BEGIN Passage given
Since 1999, the McLean, Virginia-based Gannett Company media conglomerate also has begun to exercise a more powerful special interest in the world of UK newspaper publishing across the Atlantic Ocean. Its wholly-owned subsidiary in the Britain, Gannett U.K. Limited, acquired 11 daily newspapers in England with a combined circulation of approximately 460,000, for example, after Gannett purchased one of the largest regional newspaper publishers in England, Newsquest plc., in 1999. Then in the following year, the eighth-largest regional newspaper publisher in the UK, Newscom, was purchased by Gannett, giving the U.S. media conglomerate control over another four daily UK newspapers.

After Gannett U.K. Limited turned Newscom into a division of Newsquest, Gannett’s Newsquest became the second largest regional newspaper company in the United Kingdom. And when Gannett’s Newsquest division purchased SMG Publishing in March of 2003, three Scottish regional newspapers, The Herald, The Sunday Herald and the Evening Times were also added to the Gannett media conglomerate’s stable of UK newspapers.

Within the United States, the Gannet media conglomerate continued to purchase more U.S. daily newspapers after 1999. In 2000, for example, Gannett acquired 19 daily newspapers in Wisconsin, Ohio, Louisiana, Maryland and Utah from the Thomson Newspapers Inc. chain, as well as the Arizona Republic and the Indianapolis Star from Central Newspapers Inc., at a cost of $4.5 billion.

Yet (although you’d never know it from watching the PBS news program of Gannett’s old business associates) there are many people in the United States and the UK who, historically, have not thought that USA Today was worth losing a half-billion dollars over—or that the cause of economic and political democratization in the United States and the UK was helped by the Gannett media conglomerate monopolizing so much newspaper publishing power around the United States and in the United Kingdom.

In his 1980s book The Media Monopoly, Ben Bagdikian, for example, observed:

“Gannett Company, Inc. is an outstanding contemporary performer of the ancient rite of creating self-serving myths, of committing acts of greed and exploitation but describing them through its own machinery as heroic epics. In real life Gannett has violated laws, doctrines of free enterprise and journalistic ideals of truthfulness”.

Bagdikian also noted that chains like Gannett are able to control the editorial policy of their various newspapers by hiring and firing their local editors and local publishers, controlling their newspapers’ budgets and transferring the bank deposits of local papers, beyond daily operational needs, to the parent company’s home office bank account.

The Media Monopoly book also observed that “as the chain mushroomed in the 1970s, complaints of monopolistic arrogance threatened Gannett’s image.”

Next: Gannett’s Historic Brokaw And Carter Connection

Wednesday, April 16, 2008

The Gannett Media Conglomerate's Hidden History--Part 4

(The following (slightly updated) article originally appeared in the May 8, 1991 issue of the Lower East Side alternative newsweekly, Downtown).
END Passage given
BEGIN Entries
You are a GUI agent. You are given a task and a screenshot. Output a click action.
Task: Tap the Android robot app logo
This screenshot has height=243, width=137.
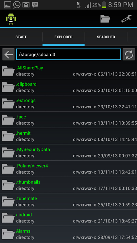click(11, 19)
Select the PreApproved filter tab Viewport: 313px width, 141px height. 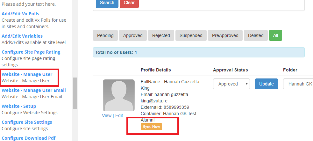225,35
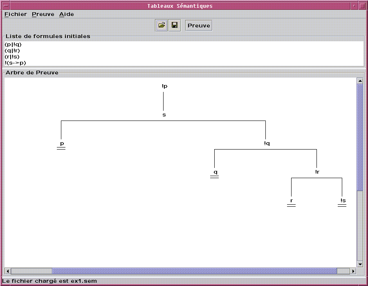Image resolution: width=368 pixels, height=286 pixels.
Task: Open the Preuve menu
Action: [43, 14]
END Entries
_Task description_
Say whether each statement agrees with the Gannett passage, answering yes or no and quoting the deciding words. 1. Gannett bought Newsquest plc in 1999. 2. Newscom was the largest regional newspaper publisher in the UK. 3. Gannett's 2000 purchases from Thomson Newspapers Inc. and Central Newspapers Inc. cost $4.5 billion. The items are separate material with no connection to the Gannett passage.

_Response_
1. Yes: "Gannett purchased one of the largest regional newspaper publishers in England, Newsquest plc., in 1999"
2. No: "the eighth-largest regional newspaper publisher in the UK, Newscom"
3. Yes: "at a cost of $4.5 billion"